MBA M3 15", 8-CPU, 10GPU, 24GB Mem with a 1TB SSD
or

MBP M4 Pro 16",  14-CPU, 20GPU, 48GB Mem with a 1TB SSD

or
MBP M4 Max 16",  16-CPU, 40GPU, 64GB Mem with a 1TB SSD

 

I love the size weight and price of the MBA M3. To me 15" is just right. The 14" MBP is too small and the 16" a little to big. Cost is roughly 2k, 3k or 4k respectively. I can afford the extra cash if it would really offer me a lot more performance for my workflow. I do a lot of panorama merging and some HDP Panorama merging. That is my current bottleneck on my older machines.

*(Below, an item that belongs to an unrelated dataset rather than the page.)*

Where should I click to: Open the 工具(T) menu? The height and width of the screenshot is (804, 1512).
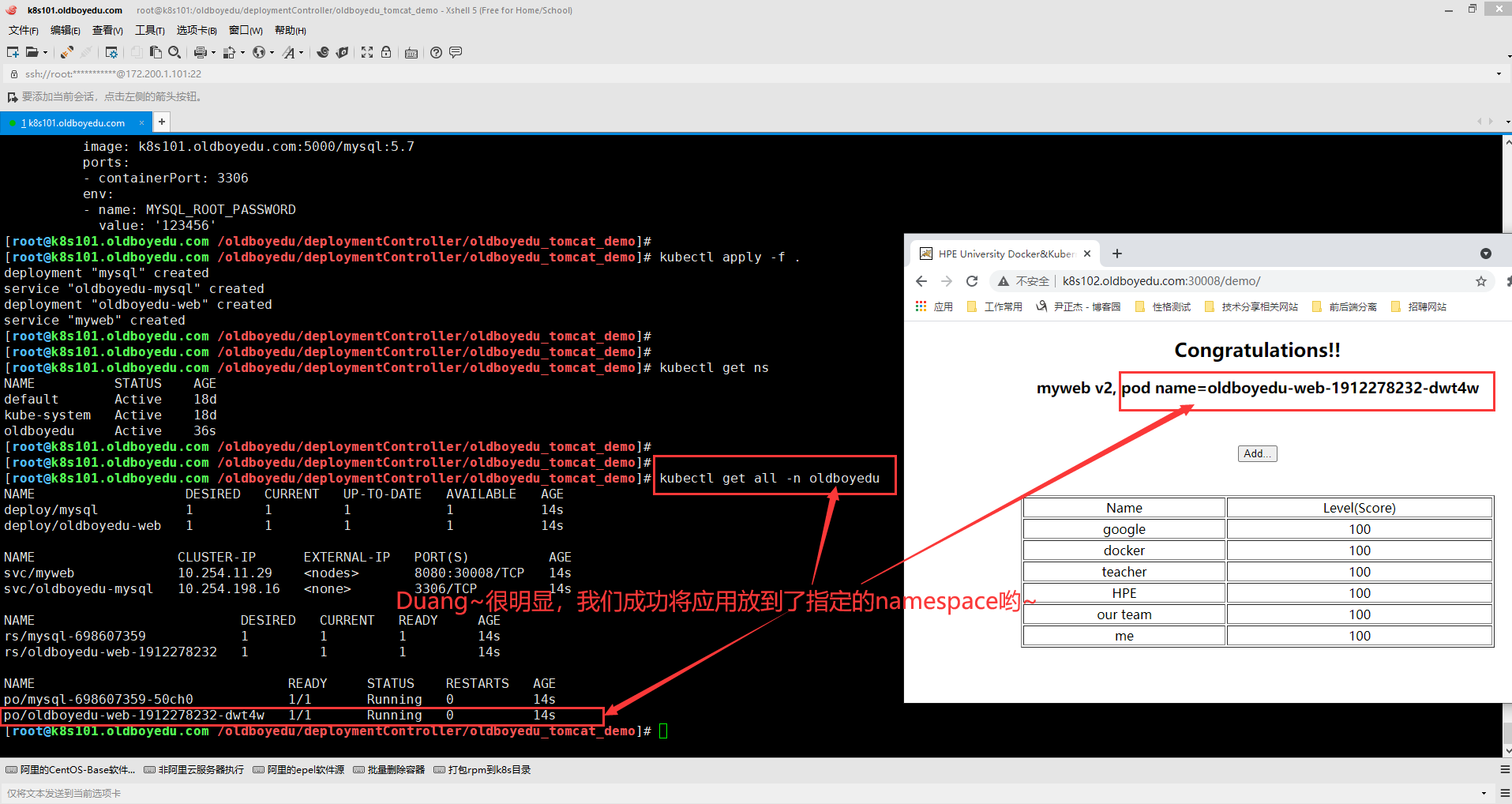pos(149,30)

Takes a long time to build previews between Spherical, Cylindrical and Perspective and can be painfully slow to render. I wonder if any of you have any benchmarks or an idea how much faster those two MBP would be in merging panos? I do anywhere from 3 to 15 frames for each composition. Rarely I do HDR panos, but when I do, they are 9 to 45 frames to make my finished merged RAW DNG file.

 

I saw a youtube - https://www.youtube.com/watch?v=R2W6Hx5mxWs comparing MBP M3 vs M4 pro vs M4 Max. He says that the pano module uses mostly ram rather then CPU or GPU to render. And in his tests, only the M3 could complete the renders without crashing. He talks about this bug about 10 minutes into the video.

 

Strange but I assume eventually Adobe will rework the code for that module to work with the M4 and when they do, I wonder how much faster it would be than the MBA M3? It would be great if it were near real time or under a minute but I suspect even with the faster machines, it is still in the neighborhood of roughly 10 minutes for each merge depending on the amount of frames?

 

All thoughts are welcome and thanks in advance for your input.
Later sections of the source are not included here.